Pada reshuffle Oktober 2011, seperti berusaha memenuhi harapan publik, Yudhoyono mengurangi jumlah menteri dari parpol. Jumlah menteri dari Partai Demokrat dikurangi satu orang, menjadi lima orang. Jumlah menteri dari PKS juga dipangkas satu orang, menjadi tinggal tiga orang.

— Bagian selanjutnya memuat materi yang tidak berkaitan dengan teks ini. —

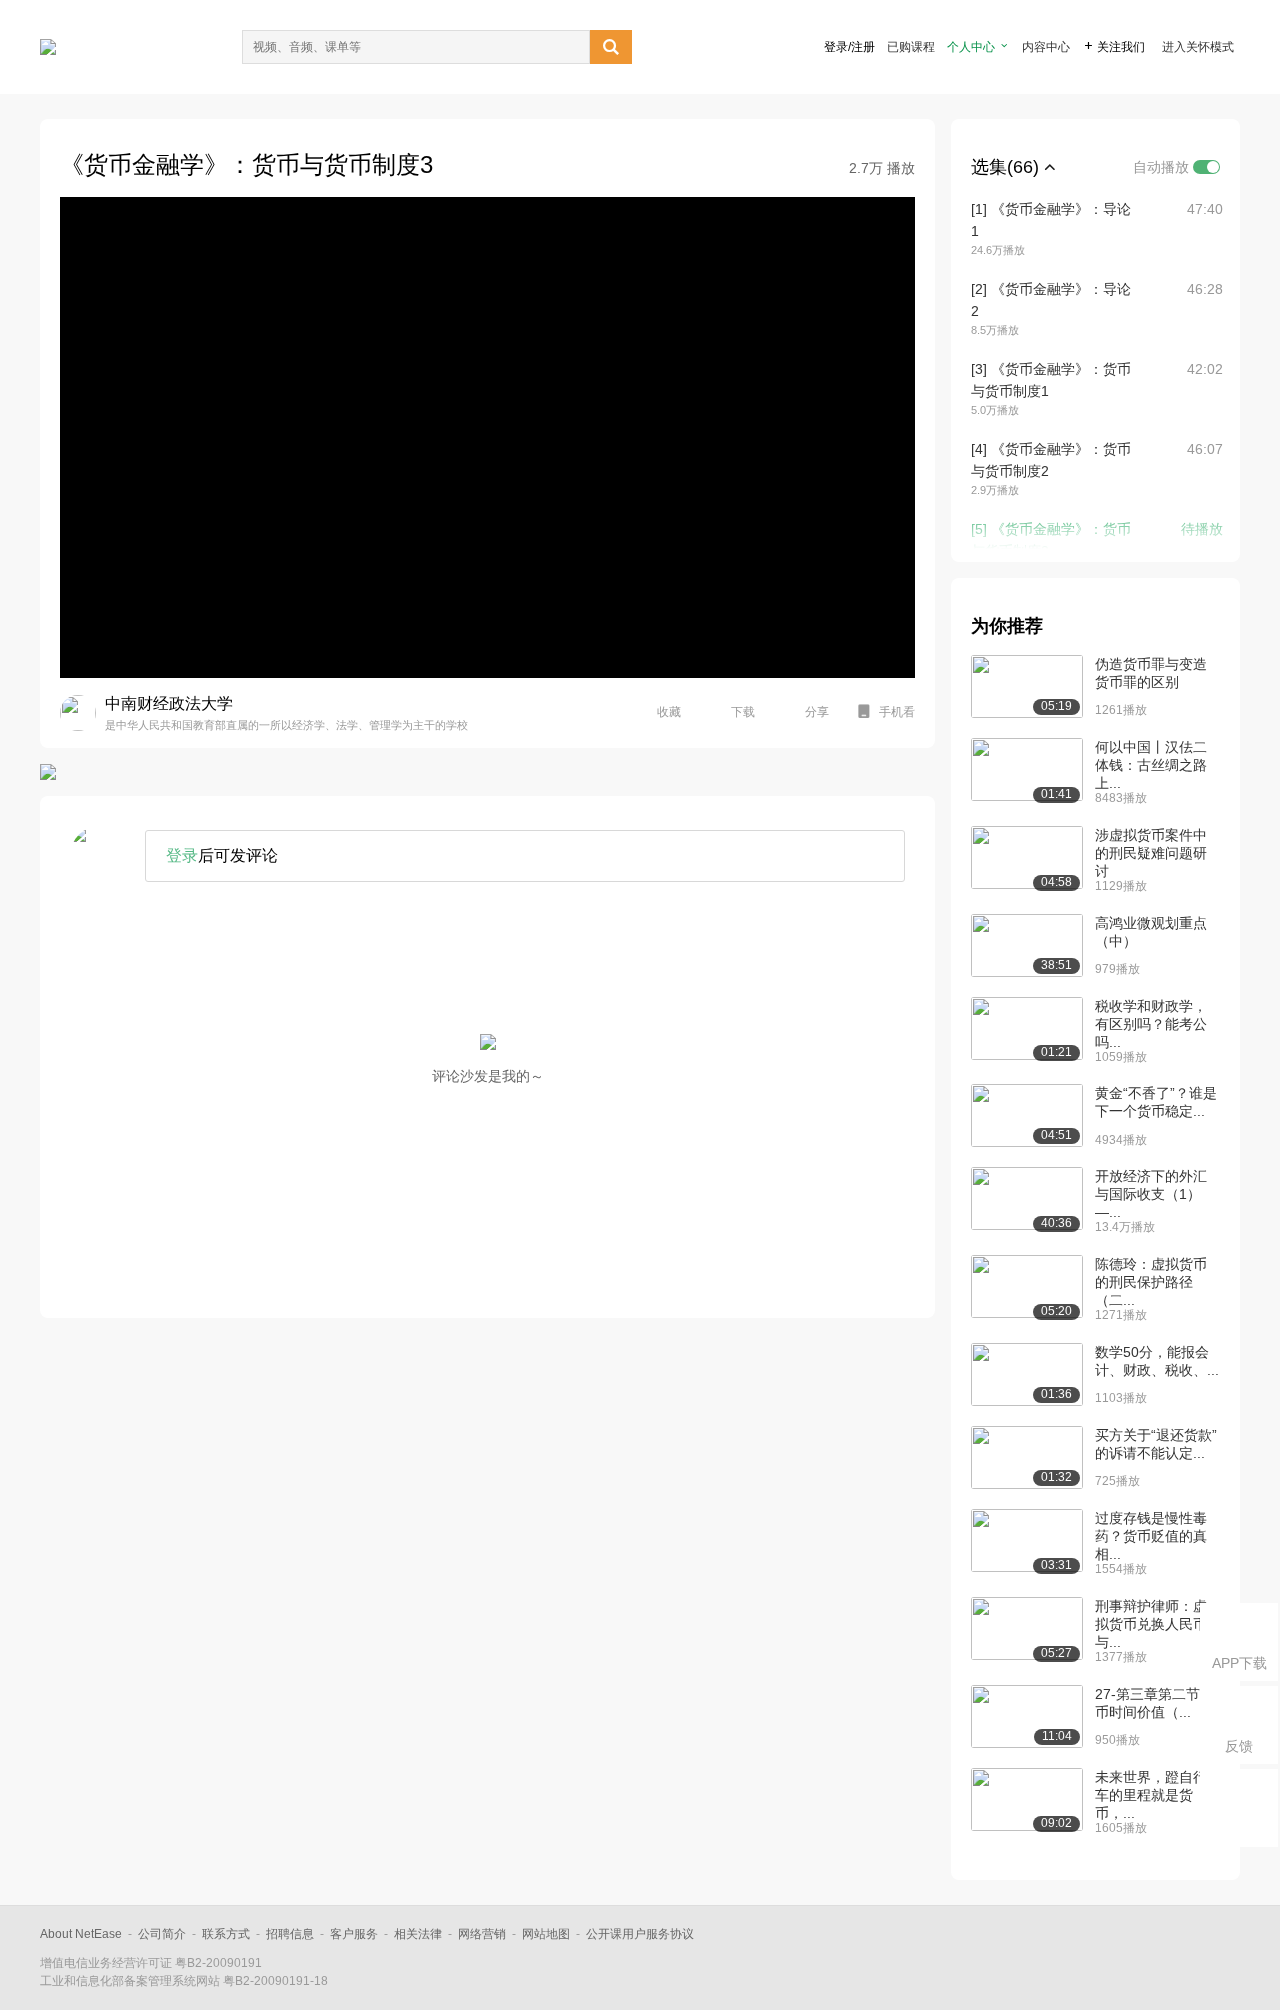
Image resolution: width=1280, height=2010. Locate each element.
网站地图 (546, 1934)
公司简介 (162, 1934)
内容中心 (1046, 47)
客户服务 (354, 1934)
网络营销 (482, 1934)
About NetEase (81, 1934)
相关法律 (418, 1934)
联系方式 (226, 1934)
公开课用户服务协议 (640, 1934)
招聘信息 (290, 1934)
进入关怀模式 (1198, 47)
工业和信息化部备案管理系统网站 (130, 1981)
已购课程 (911, 47)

Menteri Riset dan Teknologi, yang dijabat Suharna Surapranata dari PKS, digantikan Gusti Muhammad Hatta, seorang akademisi nonparpol. Gusti, sebelumnya menjabat Menteri Lingkungan Hidup, lahir di Banjarmasin, tumbuh besar di Martapura (Kalimantan Selatan), serta menjadi profesor di Universitas Lambung Mangkurat. Ia tokoh Banjar di kabinet.

Dua kader Partai Demokrat di kabinet, Darwin Zahedy Saleh (Menteri ESDM) serta Freddy Numberi (Menteri Perhubungan) yang orang Papua, dicopot. Namun, sebagai gantinya, hanya dimasukkan satu kader, yakni Amir Syamsuddin, di posisi Menteri Hukum dan HAM.

Darwin diganti Jero Wacik, satu-satunya orang Bali dan Hindu di kabinet, yang sebelumnya Menteri Pariwisata dan Kebudayaan. Mari Elka Pangestu, sebelumnya Menteri Perdagangan, menggantikan Jero dan kementeriannya diubah menjadi Kementerian Pariwisata dan Ekonomi Kreatif. Mari berlatar belakang keturunan Tiongkok serta beragama Katolik. Jero kini mundur karena menjadi tersangka kasus korupsi.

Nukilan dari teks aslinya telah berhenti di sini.